I've been told by someone who was trying to adopt that it's not just the social workers or the police but the courts that make it so difficult to take children away. The belief that children are better off with their biological parents seems to trump everything. Also the 'rights' of the biological parents to 'be able to prove that they can get it right just drags on for so long even when they've shown they cannot parent adequately or even safely.

There has to be a balance but I think it's gone too far in the favour of the parents over the children. The media don't help as they always highlight the sadface parents fighting to get their children back as if social services just do it for fun.

Ponoka7 · 03/11/2021 07:38

"The process should be streamlined and more efficient and the child’s welfare and not the parent’s, made the priority."

Policies are made on the back of research. Some categories of children, not the ones in the OP who are at risk of death, but the neglect cases, don't do any better in our fostering system. Which is why we adopt the 'good enough' threshold. The SWs know what foster placements are available and often the children are at risk within the system. We can't magic up long term foster placements. Our society has slipped into deprivation and poverty as being the norm for whole sections of society. As well as people just being told to get on with physical and mental conditions. So we've accepted as a society that it's ok for children to be harmed by government policies and the conditions that people live in and under. Families are struggling and it was never the place of SS to eliminate poverty or judge parents on how they have to manage within what they have available.
It seems simple to people outside of the system.

rrhuth · 03/11/2021 07:38

Yes it is awful but this is the Britain we live and that 40% of the population vote for. If you voted for Tory austerity and you still vote Tory you are presumably supportive of this happening.

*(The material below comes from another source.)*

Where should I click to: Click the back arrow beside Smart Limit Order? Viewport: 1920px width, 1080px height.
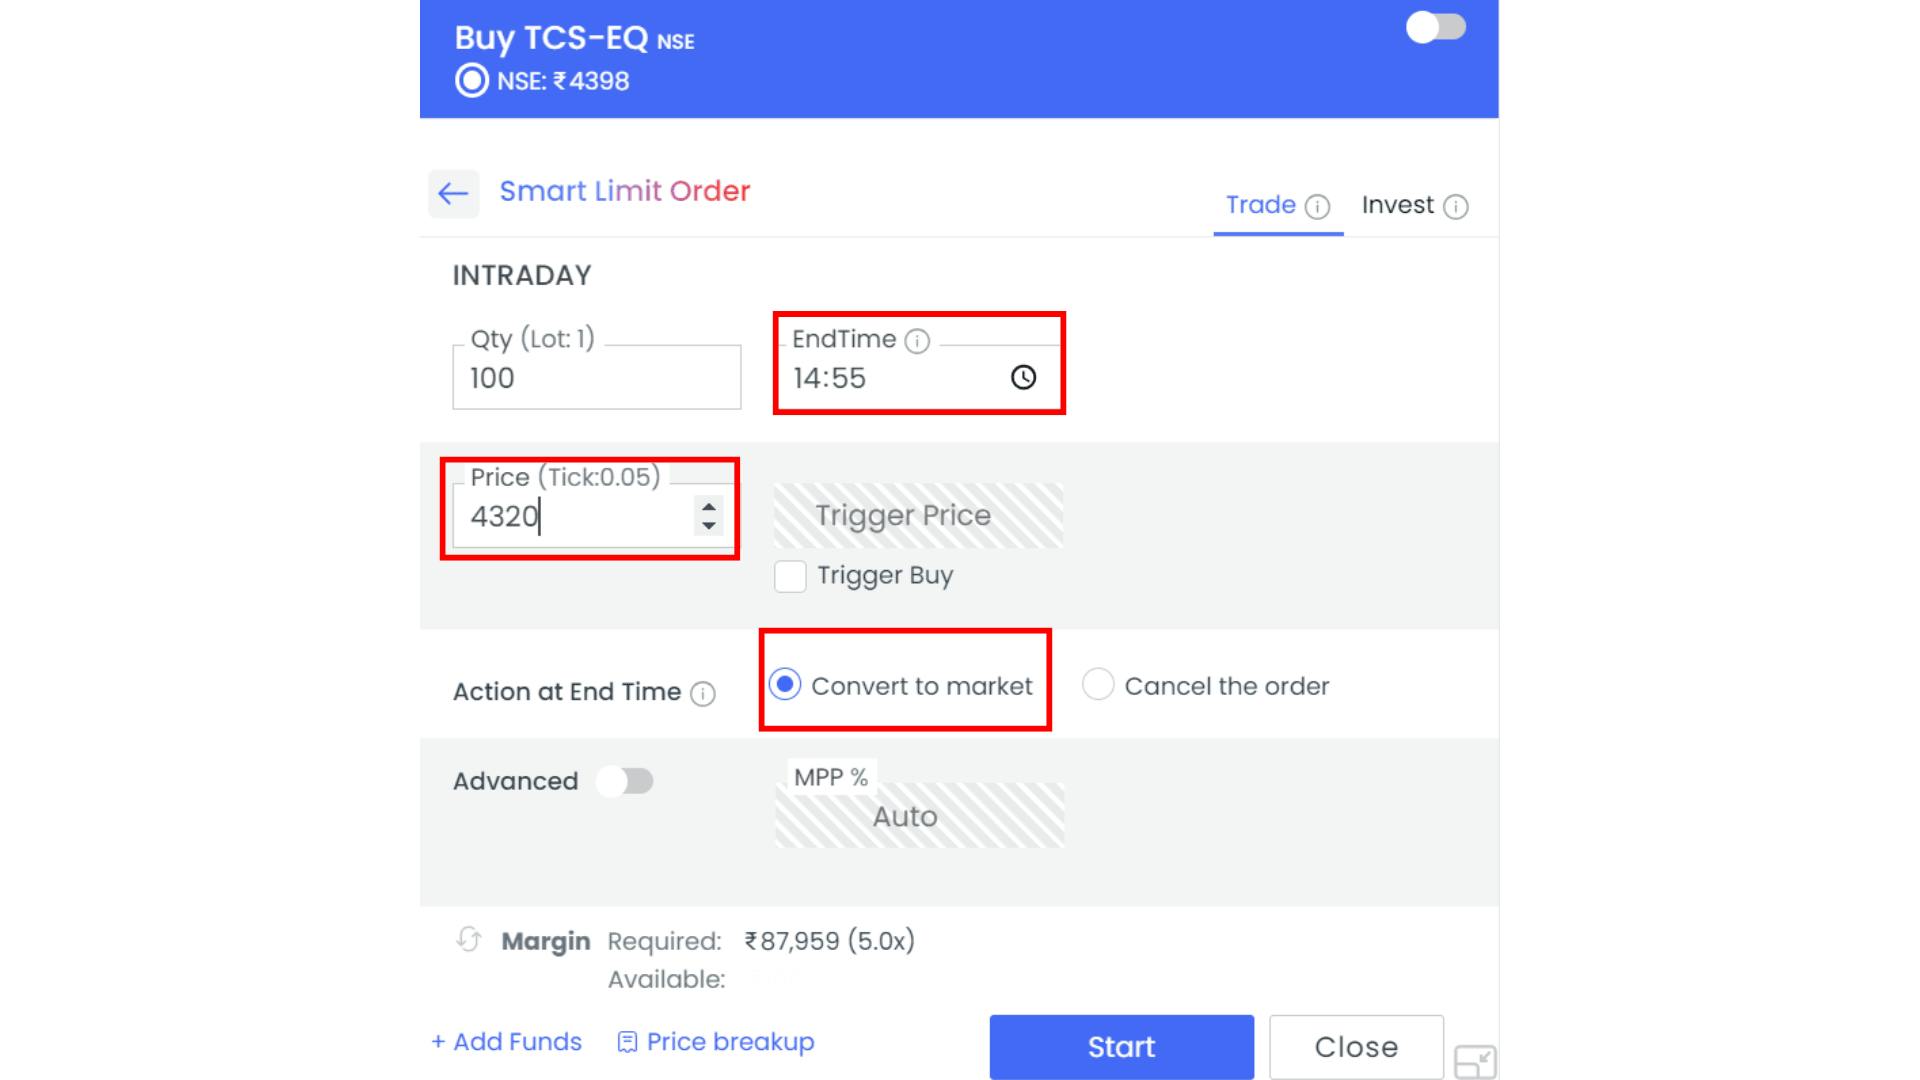tap(453, 193)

Am sick of the hand wringing afterwards instead of people focusing on stopping it happening, this happens because there is insufficient investment in social work. There are too few social workers, nowhere to send children anyway and no services to help parents get off drugs/alcohol.

You get the social work system you pay for.

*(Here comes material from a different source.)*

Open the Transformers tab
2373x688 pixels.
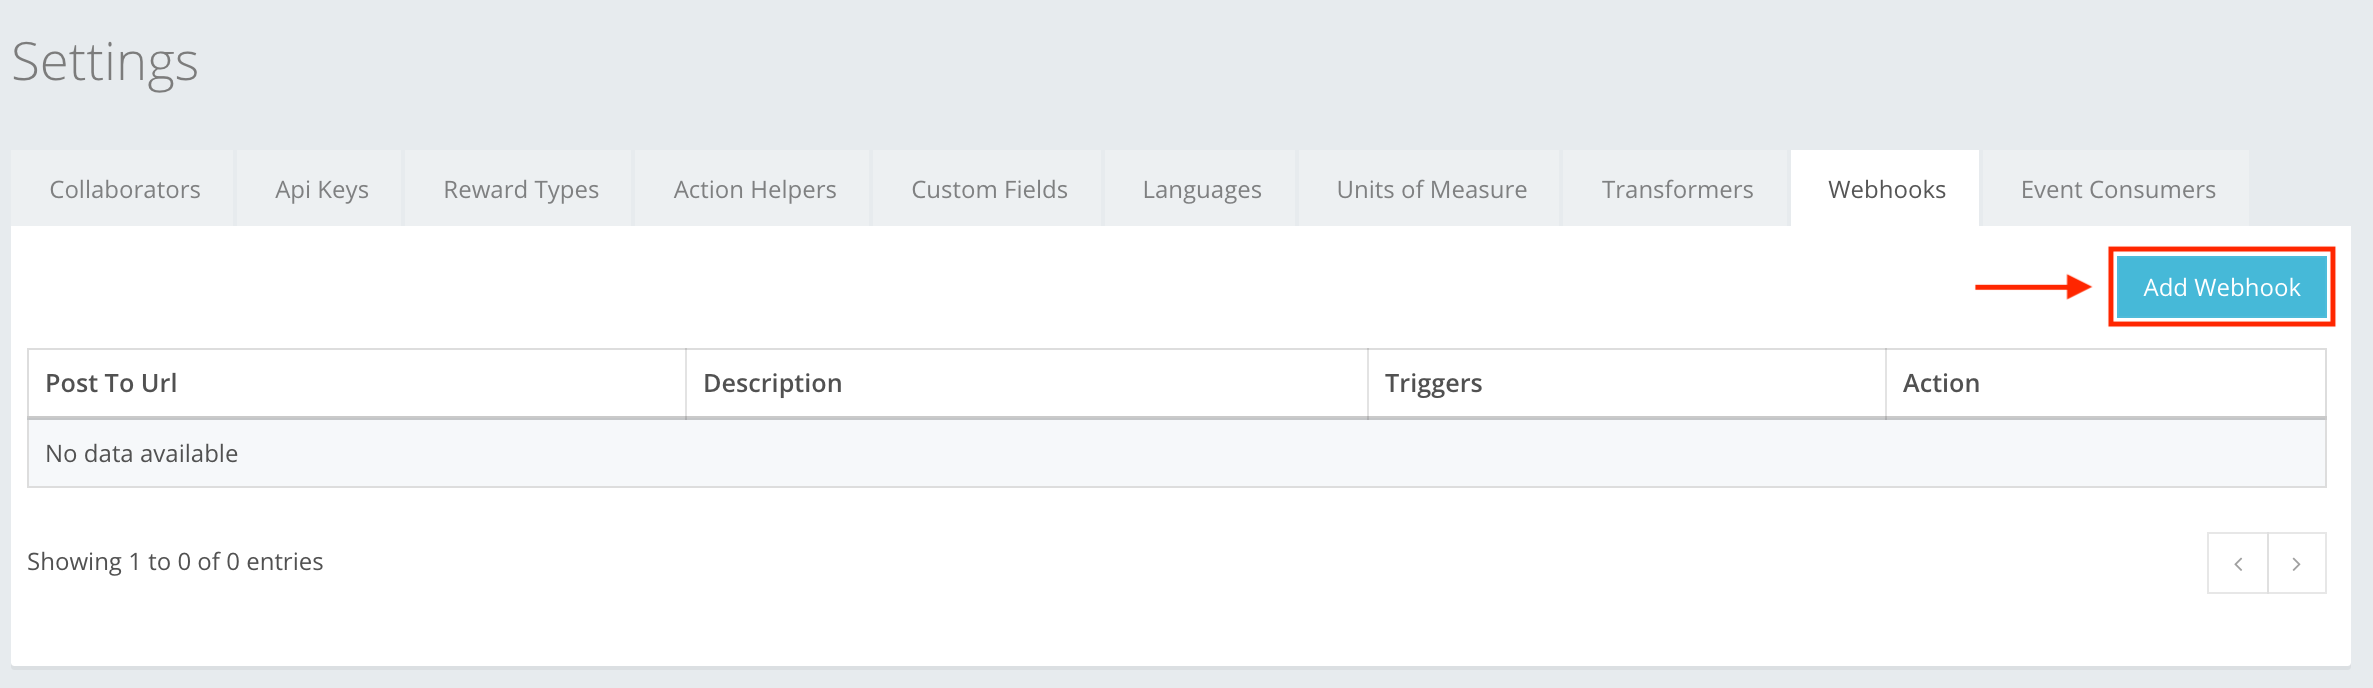click(1676, 188)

I have firsthand experience of children in terrible situations, it is dreadful and the only way you will stop it is serious investment in helping them. It takes a) money and b) staff.

Valeriekat · 03/11/2021 07:39

I know many will disagree with me strongly but when children are a financial commodity then this will continue to happen.
Supporting drug addicted scary parents at the expense of the children should not be acceptable.

Yusanaim · 03/11/2021 07:40

Aren't the courts unwilling to take children away because the care system/ children's homes have a very poor outcome.

rrhuth · 03/11/2021 07:43

People also need to recognise that social workers are carrying maybe triple the recommended case loads. Imagine spending every day of your working life not just reading a story like this but actually in there, seeing the children, getting to know them, walking into their substandard homes - and knowing you can do nothing about it.

Then your colleague goes off sick (with stress, totally understandable) so your caseload is added to.

They work so hard, and there is nothing they can do to help people, and they are vilified by people who have never done a job anything like it in their lives.

People want magic solutions. Anyone using the word 'streamlining' and 'efficiency' can fuck right off.